The U.S. Food and Drug Administration has approved Impel NeuroPharma’s Trudhesa for the treatment of migraine, Seattle company Announced on friday.
Truhedsa uses Impel’s upper nasal spray system to deliver migraine medications to the upper nasal cavity.
Impel is expected to commercially launch Trudhesa in early October and has begun recruiting sales staff for marketing.
According to the company, approximately 31 million adults in the U.S. suffer from migraines, and many patients have not been completely relieved after using existing medications.
“Pills are not really effective for many patients, so there is a huge unmet need,” Hina AuroraThe neurologist and Impel’s vice president of medical affairs told GeekWire in an interview this week.
Approval is the culmination of a vision that began more than ten years ago John HawkmanIn 2008, he co-founded the company while studying for a medical device graduate student at the University of Washington.
“When I founded the company, I never really expected to bring the product to the market,” said Hoekman, who had been the CEO until 2017 and is now the chief technology and development officer.
Impel bypasses the traditional approach of handing over its products to larger pharmaceutical companies for clinical trials and the final stages of commercialization.
Hoekman said, “It is a huge challenge to transform from a company focused on equipment technology to a fairly integrated pharmaceutical company.” The company is led by a biotech veterinarian. Adrian Adams Who took over Jon Congleton last year.
Impel raised $80 million in its first IPO in Washington State in April. After the stock market closed on Thursday, the stock price soared overnight and fell back on Friday. The trading price was about US$20 per share.

As a graduate student, Hoekman studied how to deliver drugs to the upper nasal cavity, where there are abundant vascular beds. Compared to passing through the lower part of the nose with conventional nasal sprays, the drug travels from the upper nose to the blood and brain faster.
Hoekman told GeekWire that traditional nasal sprays “if it is a local rhinitis or allergic type of thing, you only affect the nasal cavity, it’s fine.” “But for more things, you try to get it into your blood or brain, which is very inefficient.”

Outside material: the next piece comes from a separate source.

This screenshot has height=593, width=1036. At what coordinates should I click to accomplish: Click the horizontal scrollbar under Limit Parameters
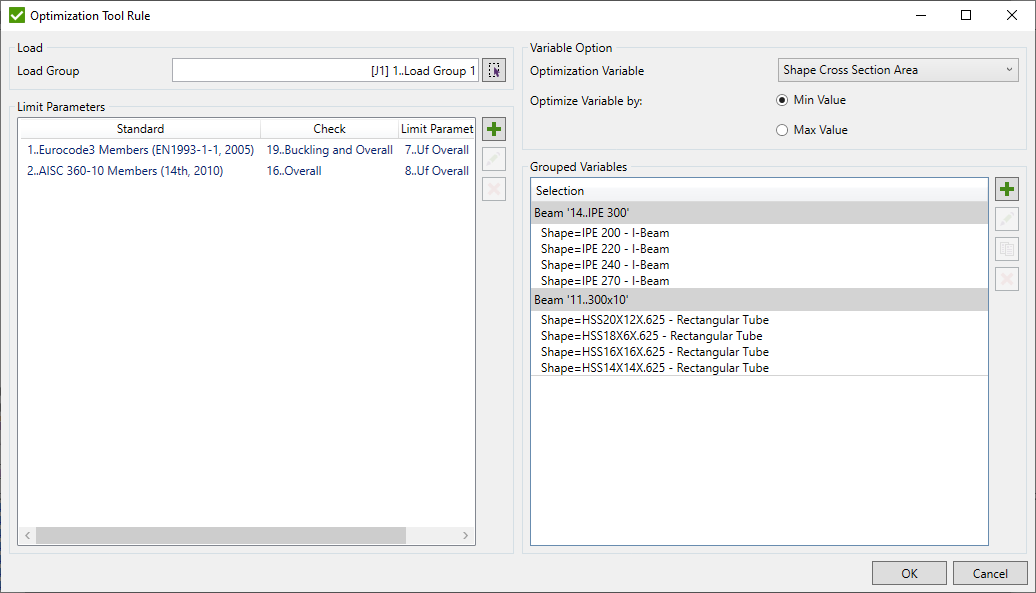220,535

Hoekman’s postgraduate research eventually led to Impel’s precision olfactory transmission (POD) system, which uses an external gaseous propellant to deliver drugs deep into the upper nasal cavity. “All you have to do is put them in your nose, press a button, and the medicine will go where it needs to go,” Hawkman said.
Trudhesa is based on a decades-old migraine drug dihydroergotamine mesylate (DHE). DHE is traditionally administered by injection, oral formulations are slowly absorbed through the intestines, and conventional spray formulations. Trudhesa delivers DHE directly to the upper nasal cavity via POD.
The company recently released Phase 3 360 people clinical study Recurrent migraine. Studies have shown that Trudhesa is generally well tolerated and has no serious side effects. In addition, about two-thirds of patients self-reported pain relief within two hours after using the spray.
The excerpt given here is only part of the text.